PROBLEM TO SOLVE
Copy the lines word for word, beginning with the line containing "This screenshot has" and continuing through the line containing "point(84,125)", and omit the pictures from your answer.

RECORDED DATA
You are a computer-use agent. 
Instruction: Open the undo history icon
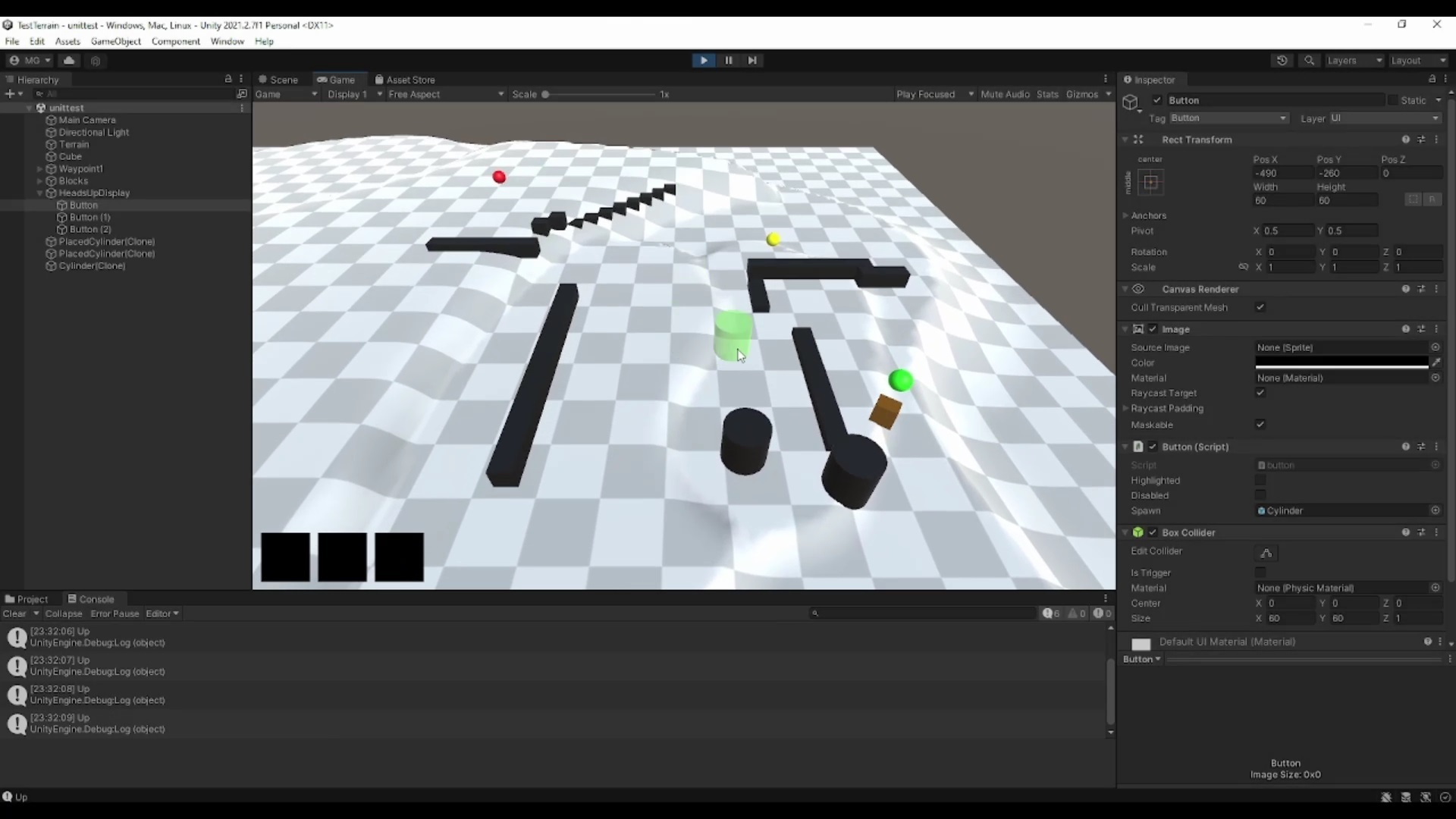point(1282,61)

--

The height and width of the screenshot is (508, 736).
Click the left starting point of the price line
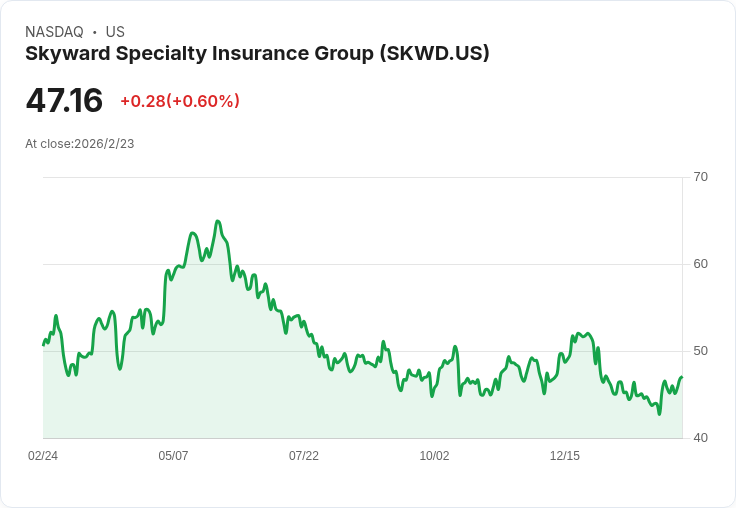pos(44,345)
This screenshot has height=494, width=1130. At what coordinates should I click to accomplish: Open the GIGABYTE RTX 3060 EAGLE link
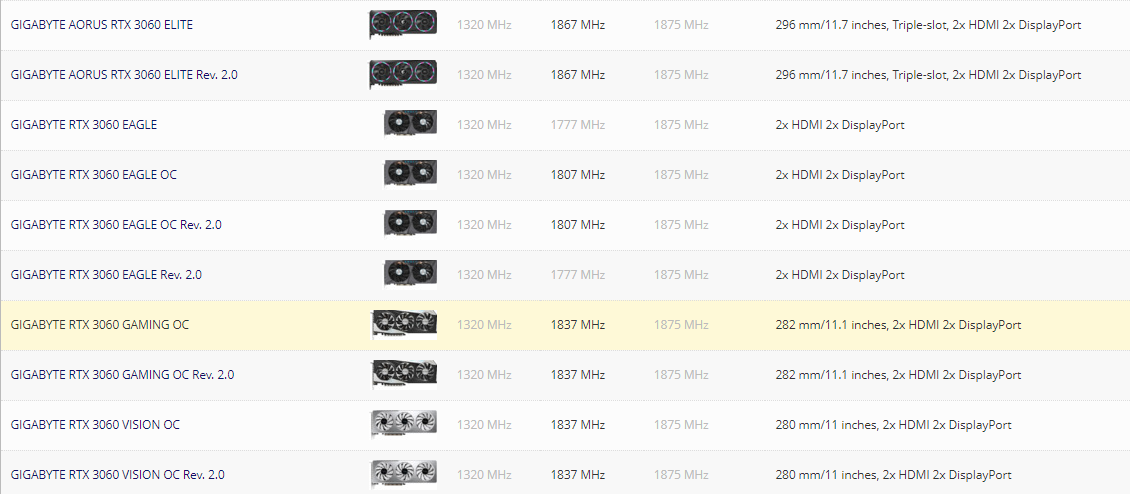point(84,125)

THE RESPONSE
This screenshot has height=494, width=1130. At what coordinates should I click to accomplish: Open the GIGABYTE RTX 3060 EAGLE link
point(84,125)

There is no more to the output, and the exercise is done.